Make the search engine of knowledge base ANA more robust with the help of Artificial Intelligence (AI).
- Speed improvement
- Accuracy improvement
AI capabilities applied to the search engine using Azure Cognitive Search, Bing Spell Check and custom code.
Just imagine the following: you have a giant database with a wealth of valuable content at your disposal, but you cannot use it to its full potential. What a pity, right? But what if there is an opportunity to extract this potential? Just as any seasoned treasure hunter must have powerful tools and resources at his disposal, today’s ‘digital treasure hunter’ is no different.
Technology, and in particular the power of Artificial Intelligence (AI), can help you fulfill more of your organization’s potential. Read on to learn how this works in practice through the ANA case study. You will learn how dev-UP harnessed the power of AI to make ANA’s search engine more accurate, flexible, and intelligent.
In the opening, we mentioned the challenge of this case. The challenge in making ANA’s search engine more powerful consisted of improving the speed and accuracy. Firstly, the speed of the search engine needed considerable improvement. It sometimes took ten seconds (or more) before the user received a result after entering a search term.

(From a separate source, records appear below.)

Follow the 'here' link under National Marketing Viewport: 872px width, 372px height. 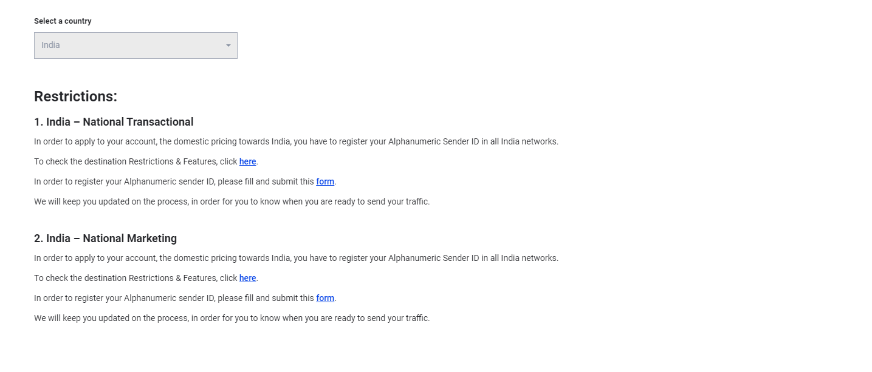247,278
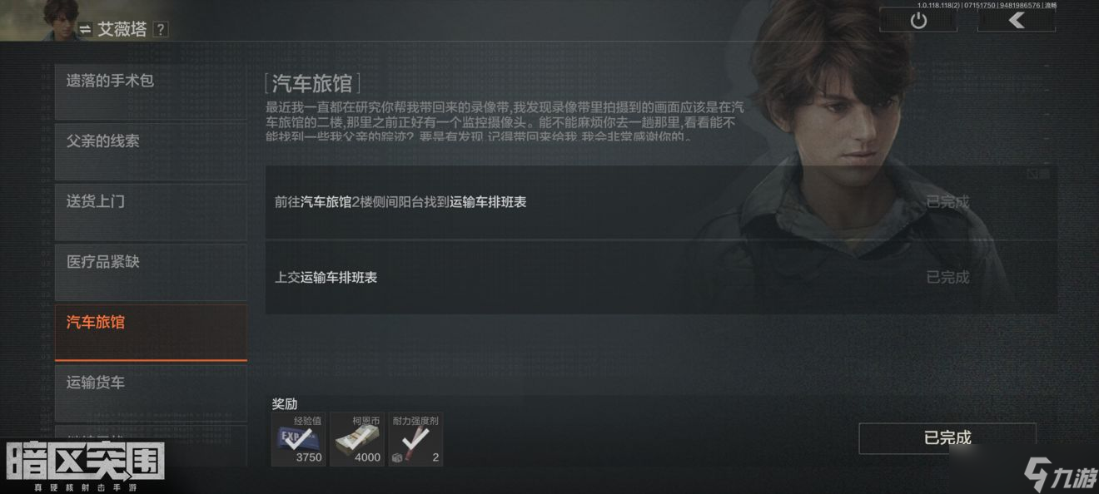Open the 遗落的手术包 quest
The image size is (1099, 494).
click(151, 91)
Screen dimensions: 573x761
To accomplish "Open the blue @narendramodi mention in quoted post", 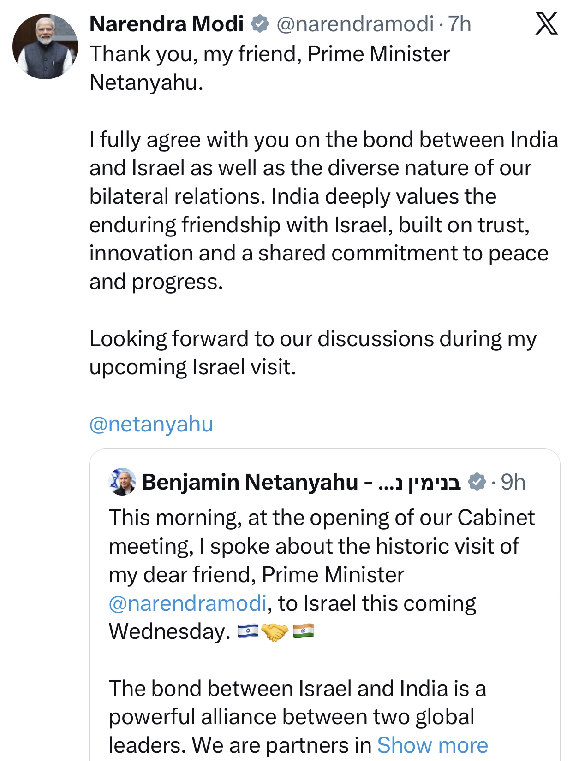I will coord(188,603).

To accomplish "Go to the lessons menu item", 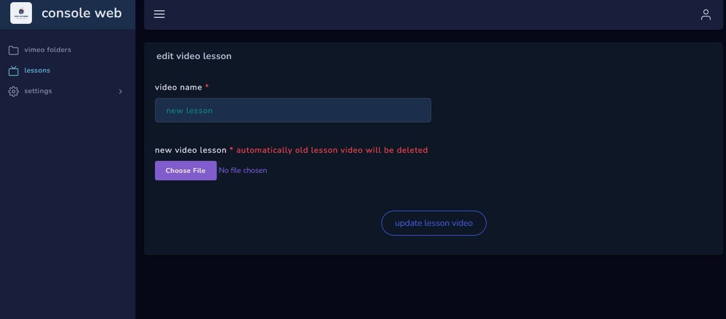I will [x=68, y=70].
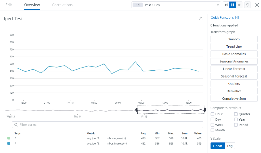Viewport: 261px width, 153px height.
Task: Switch Y Scale to Log
Action: coord(230,146)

Secondly, the search engine had to be more accurate. The accuracy could do with some improvements as typing errors, for instance, often resulted in no or fewer (relevant) results. A fix was necessary because such a problem could result in membership cancellations due to the deteriorating user experience of ANA. Overcoming this challenge required a robust solution. And what better way to create such a solution than with AI as a strong catalyst?
ESOMAR allowed dev-UP to work on developing and implementing a solution. Given the AI expertise of dev-UP, a solution has been found based on intelligent application of various AI capabilities. Part of the solution was the use of Azure Cognitive Search. This cloud search service with built-in AI capabilities helps identify and explore relevant content at scale. Machine learning techniques make it possible to gain insights from various types of content.
In addition, Azure Cognitive Search also provides semantic search capabilities to understand user intent and contextually rank the most relevant search results. Furthermore, we used Azure’s Bing Spell Check to ensure a fast and high-quality spell check when entering search terms. Previously, search terms were not necessarily corrected, which led to fewer or no results. Combining efforts of Azure Cognitive Search and the Bing Spell Check, this is no longer an issue.
In short, this solution has resulted in a much faster, more accurate and more robust search engine. However, we did not stop there. Dev-UP always goes the extra mile but still keeps things simple. How is that possible?
We keep IT simple by identifying the key benefits technology can bring in your specific situation, a step-by-step implementation, and interim demos to keep you up-to-date about the progress.
The capabilities mentioned in this case sound great. However, the most important thing is what the solution brings your organization of value: What’s in it for me (WIIFM)? In addition to the improved intelligence, speed, and accuracy, Azure has set up their infrastructure in a way that supports automatic scaling.
Using the Advanced Search, members can search more specifically for content based on, for example, date, author, or company name. It is possible to tailor the solution to work with data sources already present within the organization using custom code. No new data needs to be acquired, which saves resources. Finally, during the process, we focused on security by only granting full access to the knowledge base to people with the correct authorization, i.e., the members.